メイド喫茶の公式サイトによる情報開示について考える
ここ最近、メイド系の公式サイトによる情報発信体制に種々の不満を聞くことがある。
かつてもこのような時期が存在していた(2006年頃に事業者が増殖したとき、新規参入事業者の過半数は公式サイトに不備がみられたのが記憶に新しい)が、次第に改善傾向になっている。
特にメイド喫茶は、都会的な喫茶チェーン店や地域に根ざした小さな一般の喫茶店等とは異なり、地元の客や顔なじみの客ばかりではなく全国各地から色々な客がやってくるという特性がある。それ故公式サイトによる情報発信は重要であると考えている。

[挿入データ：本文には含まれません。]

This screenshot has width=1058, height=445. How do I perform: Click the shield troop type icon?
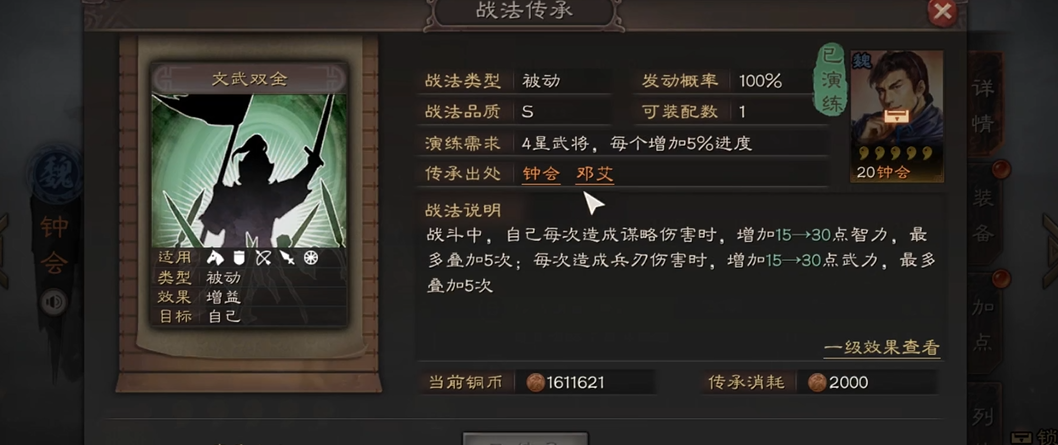tap(238, 257)
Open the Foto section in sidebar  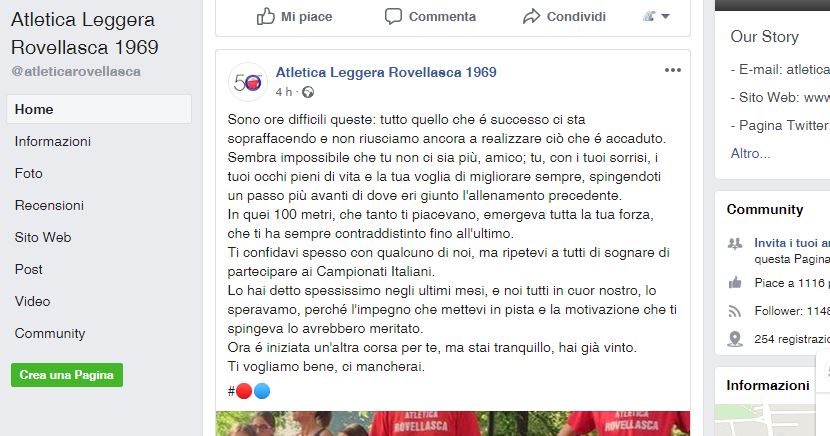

企業会計における「企業会計原則」に「明瞭性の原則」なるものがある。会計学的には財務諸表による会計情報の適正開示と明瞭表示を要請する原則である。これを会計学的にメイド系に適用することは無理が生じる恐れがあるが、「明瞭性の原則」の思考をメイド系の公式サイトに当てはめると、軸は
公式サイトによる店舗情報の適正開示と明瞭表示
となり、次のような事項が要請されると思われる。
①重要な会計方針を開示
→メイド業界全体の中でどのようなポジションを目指す店なのかを明示する。
②重要な後発事象を開示
→臨時休業や貸切営業、及びメイド服や通常の制服を着用しないようなイベント営業は前もって告知する。
③区分表示の原則
→コンテンツはシステム、メニュー、メイド紹介、メイドブログ、アクセス、リクルート、相互リンク集etcなどの区分に分ける。メニューはドリンク、軽食、スイーツ類に区分分けをして表示する。
④総額主義の原則
→チャージ(入場料)を徴収している店はその旨も明記し、総額が分かりやすいように表示する。
⑤科目の概観性
→トップページにリンクを並べるときは、システムやメニューの説明を先にして、求人情報や相互リンクを後にする等、トップページを見やすくする。
⑥重要事項の注記による補足
→ハウスルール等に関する情報や、ポイントカードの運用に関する情報など、重要と考えられるものは注意書きをする。(携帯電話会社のコンテンツでよく見られるが、細かすぎる注記もまた分かりにくくなるので注意。)
⑦付属明細表の作成
→例えば、求人応募者や顧客についての個人情報保護方針(プライバシーポリシー)文書を掲載する。
古参のメイド・コスプレ店程、過半数は上記①~⑦に挙げられるような事項に従っているものと思われる。
問題なのは、2008年型メイド・コスプレ店にありがちだが、上記①~⑦に適合しているのは2~3項目だけだったり、酷いものでは適合項目ゼロといった公式サイトも見受けられる。
中には、mixiがあるからとかメルマガがあるからとか、常連ネットワークがあるから情報発信は大丈夫、などと考えている経営者もいるかもしれない。
情報化社会の中、情報を十二分に活用しないようなSEOというものは何かと限界があるものと思う。
公式サイトに手を抜いたせいで集客数減に繋がったり、閉店を早めてしまうという事象は、愛好家として寂しさを感じる今日この頃。
補記;メイド・コスプレ店の公式サイトには何でも詰めこめばいいものではなく、必要性に乏しいコンテンツと考えているものもある。その代表例は、客が書き込める公式BBSや、公式ブログのコメント機能。
門戸を開くのはいいことかもしれないが、店舗側がしっかりとしたポリシーで常時運用しない限り、必ずと言っていい程荒れるものである。
問い合わせのためのメールアドレスや電話番号を準備するだけでOKかも。